** Consegna **
Riscrivi tutto il materiale come tabella Markdown con due colonne, «N» per il numero progressivo e «Riga» per il testo di ciascuna riga. Escludi le righe vuote.

** Materiale grezzo **

- - -

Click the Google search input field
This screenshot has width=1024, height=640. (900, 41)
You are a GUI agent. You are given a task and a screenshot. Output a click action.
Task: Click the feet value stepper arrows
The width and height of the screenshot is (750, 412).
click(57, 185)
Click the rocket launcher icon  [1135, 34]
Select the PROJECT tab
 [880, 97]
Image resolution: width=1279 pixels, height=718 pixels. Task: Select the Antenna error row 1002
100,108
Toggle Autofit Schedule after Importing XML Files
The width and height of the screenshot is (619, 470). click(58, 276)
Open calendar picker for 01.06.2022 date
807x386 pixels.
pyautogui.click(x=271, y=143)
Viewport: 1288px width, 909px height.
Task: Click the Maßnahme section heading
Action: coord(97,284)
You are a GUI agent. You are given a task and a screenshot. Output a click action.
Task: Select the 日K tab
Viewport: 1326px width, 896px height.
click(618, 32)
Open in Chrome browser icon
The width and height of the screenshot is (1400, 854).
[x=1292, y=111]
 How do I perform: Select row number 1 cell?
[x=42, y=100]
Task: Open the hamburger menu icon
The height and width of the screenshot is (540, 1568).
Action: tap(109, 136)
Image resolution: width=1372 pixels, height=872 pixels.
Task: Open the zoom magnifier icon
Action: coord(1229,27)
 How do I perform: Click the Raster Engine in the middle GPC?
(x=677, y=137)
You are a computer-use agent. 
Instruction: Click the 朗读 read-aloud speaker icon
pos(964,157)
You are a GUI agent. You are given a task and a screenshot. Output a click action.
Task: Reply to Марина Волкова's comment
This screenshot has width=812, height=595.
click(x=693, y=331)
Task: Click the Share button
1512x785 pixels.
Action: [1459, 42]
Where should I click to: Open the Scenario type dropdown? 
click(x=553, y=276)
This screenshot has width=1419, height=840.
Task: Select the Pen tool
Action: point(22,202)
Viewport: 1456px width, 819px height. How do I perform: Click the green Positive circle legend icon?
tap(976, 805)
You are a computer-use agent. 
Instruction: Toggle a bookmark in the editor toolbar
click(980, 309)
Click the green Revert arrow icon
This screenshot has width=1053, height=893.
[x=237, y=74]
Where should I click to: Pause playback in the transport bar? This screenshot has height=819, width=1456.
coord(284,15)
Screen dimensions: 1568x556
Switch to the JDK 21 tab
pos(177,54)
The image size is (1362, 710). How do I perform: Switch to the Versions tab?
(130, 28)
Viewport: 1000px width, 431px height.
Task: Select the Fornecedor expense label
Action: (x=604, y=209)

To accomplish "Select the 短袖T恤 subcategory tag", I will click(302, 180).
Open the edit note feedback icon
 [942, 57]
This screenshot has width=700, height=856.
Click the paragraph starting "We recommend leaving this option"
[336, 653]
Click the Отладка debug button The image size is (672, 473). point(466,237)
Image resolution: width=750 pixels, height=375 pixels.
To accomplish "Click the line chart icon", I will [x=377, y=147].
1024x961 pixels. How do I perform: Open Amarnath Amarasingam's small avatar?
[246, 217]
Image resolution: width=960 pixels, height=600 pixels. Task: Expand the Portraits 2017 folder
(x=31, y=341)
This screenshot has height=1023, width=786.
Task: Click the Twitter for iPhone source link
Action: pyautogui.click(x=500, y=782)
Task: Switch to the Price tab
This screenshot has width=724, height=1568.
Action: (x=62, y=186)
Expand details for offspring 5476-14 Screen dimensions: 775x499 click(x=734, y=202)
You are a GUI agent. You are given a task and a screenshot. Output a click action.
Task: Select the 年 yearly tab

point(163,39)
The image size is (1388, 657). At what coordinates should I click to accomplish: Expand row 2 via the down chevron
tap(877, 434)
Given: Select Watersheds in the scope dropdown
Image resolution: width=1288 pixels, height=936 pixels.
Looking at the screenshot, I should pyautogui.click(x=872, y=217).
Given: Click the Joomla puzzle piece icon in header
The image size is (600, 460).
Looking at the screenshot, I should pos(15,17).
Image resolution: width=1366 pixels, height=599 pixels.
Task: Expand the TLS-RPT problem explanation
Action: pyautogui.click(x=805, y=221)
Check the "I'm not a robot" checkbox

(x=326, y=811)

- - -

** Risposta **
| N | Riga |
|---|---|
| 1 | Click the Google search input field |
| 2 | This screenshot has width=1024, height=640. (900, 41) |
| 3 | You are a GUI agent. You are given a task and a screenshot. Output a click action. |
| 4 | Task: Click the feet value stepper arrows |
| 5 | The width and height of the screenshot is (750, 412). |
| 6 | click(57, 185) |
| 7 | Click the rocket launcher icon  [1135, 34] |
| 8 | Select the PROJECT tab |
| 9 |  [880, 97] |
| 10 | Image resolution: width=1279 pixels, height=718 pixels. Task: Select the Antenna error row 1002 |
| 11 | 100,108 |
| 12 | Toggle Autofit Schedule after Importing XML Files |
| 13 | The width and height of the screenshot is (619, 470). click(58, 276) |
| 14 | Open calendar picker for 01.06.2022 date |
| 15 | 807x386 pixels. |
| 16 | pyautogui.click(x=271, y=143) |
| 17 | Viewport: 1288px width, 909px height. |
| 18 | Task: Click the Maßnahme section heading |
| 19 | Action: coord(97,284) |
| 20 | You are a GUI agent. You are given a task and a screenshot. Output a click action. |
| 21 | Task: Select the 日K tab |
| 22 | Viewport: 1326px width, 896px height. |
| 23 | click(618, 32) |
| 24 | Open in Chrome browser icon |
| 25 | The width and height of the screenshot is (1400, 854). |
| 26 | [x=1292, y=111] |
| 27 |  How do I perform: Select row number 1 cell? |
| 28 | [x=42, y=100] |
| 29 | Task: Open the hamburger menu icon |
| 30 | The height and width of the screenshot is (540, 1568). |
| 31 | Action: tap(109, 136) |
| 32 | Image resolution: width=1372 pixels, height=872 pixels. |
| 33 | Task: Open the zoom magnifier icon |
| 34 | Action: coord(1229,27) |
| 35 |  How do I perform: Click the Raster Engine in the middle GPC? |
| 36 | (x=677, y=137) |
| 37 | You are a computer-use agent.  |
| 38 | Instruction: Click the 朗读 read-aloud speaker icon |
| 39 | pos(964,157) |
| 40 | You are a GUI agent. You are given a task and a screenshot. Output a click action. |
| 41 | Task: Reply to Марина Волкова's comment |
| 42 | This screenshot has width=812, height=595. |
| 43 | click(x=693, y=331) |
| 44 | Task: Click the Share button |
| 45 | 1512x785 pixels. |
| 46 | Action: [1459, 42] |
| 47 | Where should I click to: Open the Scenario type dropdown?  |
| 48 | click(x=553, y=276) |
| 49 | This screenshot has width=1419, height=840. |
| 50 | Task: Select the Pen tool |
| 51 | Action: point(22,202) |
| 52 | Viewport: 1456px width, 819px height. How do I perform: Click the green Positive circle legend icon? |
| 53 | tap(976, 805) |
| 54 | You are a computer-use agent.  |
| 55 | Instruction: Toggle a bookmark in the editor toolbar |
| 56 | click(980, 309) |
| 57 | Click the green Revert arrow icon |
| 58 | This screenshot has width=1053, height=893. |
| 59 | [x=237, y=74] |
| 60 | Where should I click to: Pause playback in the transport bar? This screenshot has height=819, width=1456. |
| 61 | coord(284,15) |
| 62 | Screen dimensions: 1568x556 |
| 63 | Switch to the JDK 21 tab |
| 64 | pos(177,54) |
| 65 | The image size is (1362, 710). How do I perform: Switch to the Versions tab? |
| 66 | (130, 28) |
| 67 | Viewport: 1000px width, 431px height. |
| 68 | Task: Select the Fornecedor expense label |
| 69 | Action: (x=604, y=209) |
| 70 | To accomplish "Select the 短袖T恤 subcategory tag", I will click(302, 180). |
| 71 | Open the edit note feedback icon |
| 72 |  [942, 57] |
| 73 | This screenshot has width=700, height=856. |
| 74 | Click the paragraph starting "We recommend leaving this option" |
| 75 | [336, 653] |
| 76 | Click the Отладка debug button The image size is (672, 473). point(466,237) |
| 77 | Image resolution: width=750 pixels, height=375 pixels. |
| 78 | To accomplish "Click the line chart icon", I will [x=377, y=147]. |
| 79 | 1024x961 pixels. How do I perform: Open Amarnath Amarasingam's small avatar? |
| 80 | [246, 217] |
| 81 | Image resolution: width=960 pixels, height=600 pixels. Task: Expand the Portraits 2017 folder |
| 82 | (x=31, y=341) |
| 83 | This screenshot has height=1023, width=786. |
| 84 | Task: Click the Twitter for iPhone source link |
| 85 | Action: pyautogui.click(x=500, y=782) |
| 86 | Task: Switch to the Price tab |
| 87 | This screenshot has width=724, height=1568. |
| 88 | Action: (x=62, y=186) |
| 89 | Expand details for offspring 5476-14 Screen dimensions: 775x499 click(x=734, y=202) |
| 90 | You are a GUI agent. You are given a task and a screenshot. Output a click action. |
| 91 | Task: Select the 年 yearly tab |
| 92 | point(163,39) |
| 93 | The image size is (1388, 657). At what coordinates should I click to accomplish: Expand row 2 via the down chevron |
| 94 | tap(877, 434) |
| 95 | Given: Select Watersheds in the scope dropdown |
| 96 | Image resolution: width=1288 pixels, height=936 pixels. |
| 97 | Looking at the screenshot, I should pyautogui.click(x=872, y=217). |
| 98 | Given: Click the Joomla puzzle piece icon in header |
| 99 | The image size is (600, 460). |
| 100 | Looking at the screenshot, I should pos(15,17). |
| 101 | Image resolution: width=1366 pixels, height=599 pixels. |
| 102 | Task: Expand the TLS-RPT problem explanation |
| 103 | Action: pyautogui.click(x=805, y=221) |
| 104 | Check the "I'm not a robot" checkbox |
| 105 | (x=326, y=811) |